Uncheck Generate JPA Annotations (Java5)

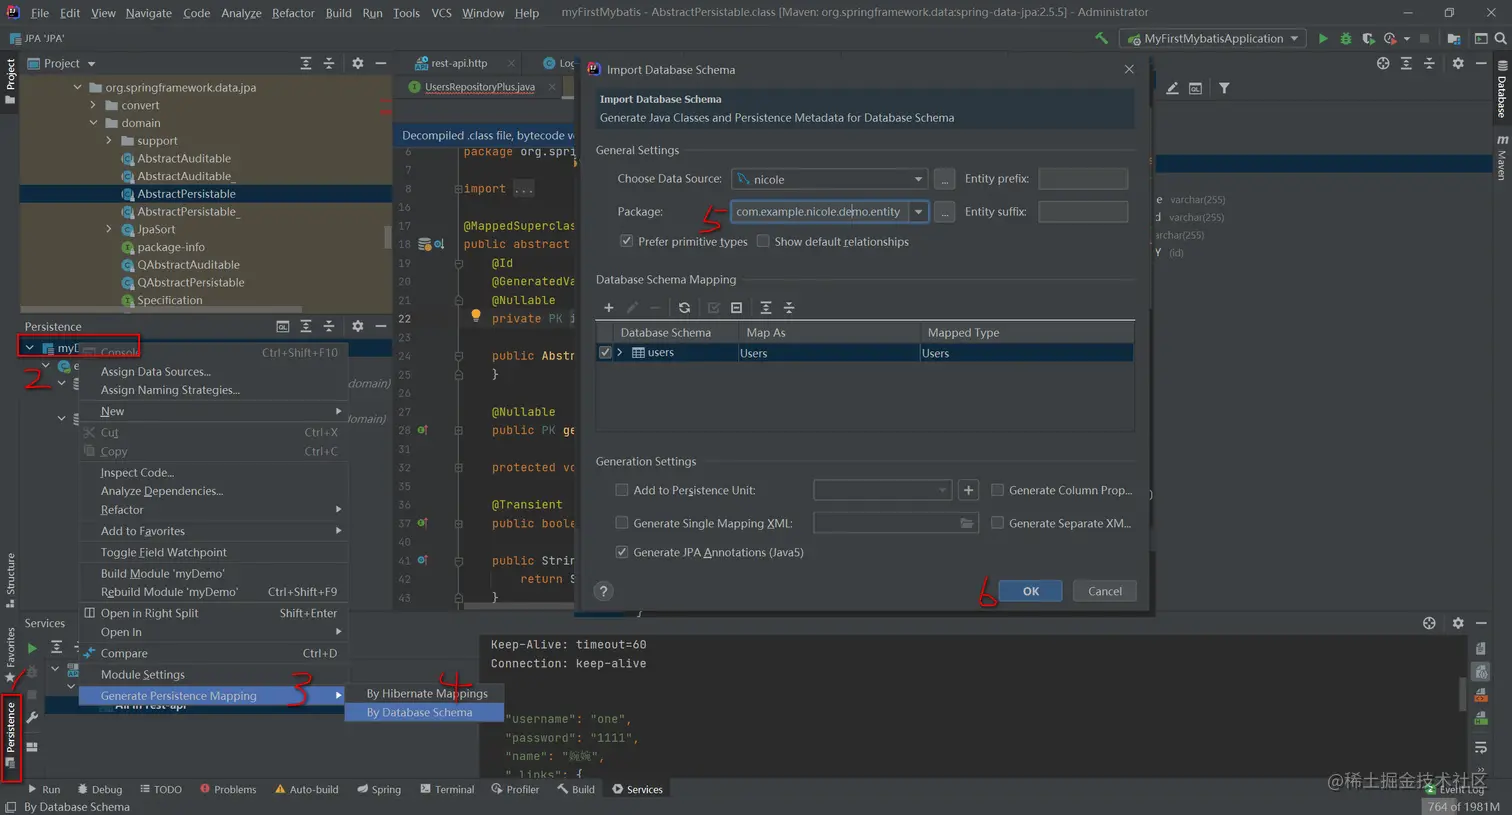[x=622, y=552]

* * *

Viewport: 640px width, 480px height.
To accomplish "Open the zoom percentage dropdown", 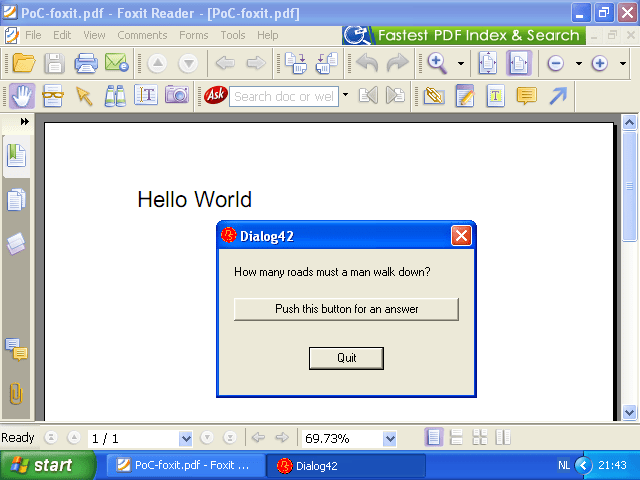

* * *

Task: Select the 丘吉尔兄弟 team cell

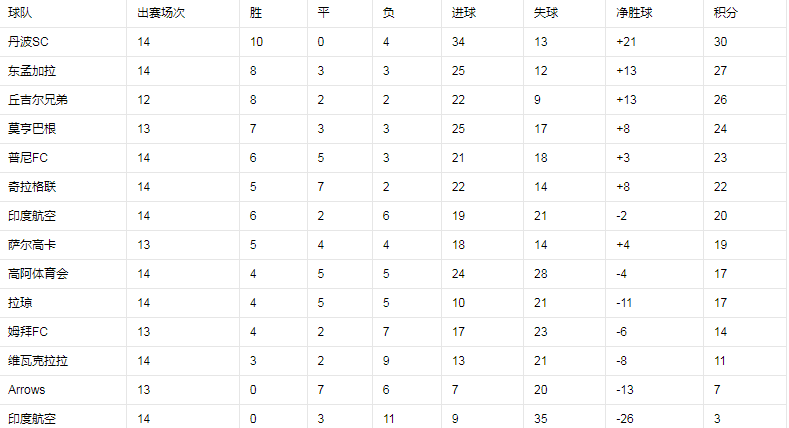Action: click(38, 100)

How to complete this task: In the listing above, find the line with "Viewport: 640px width, 480px height." and output every line through the one with "the zoom percentage", exactly, without the pictures.

Output below:
Viewport: 640px width, 480px height.
To accomplish "Open the zoom percentage dropdown", 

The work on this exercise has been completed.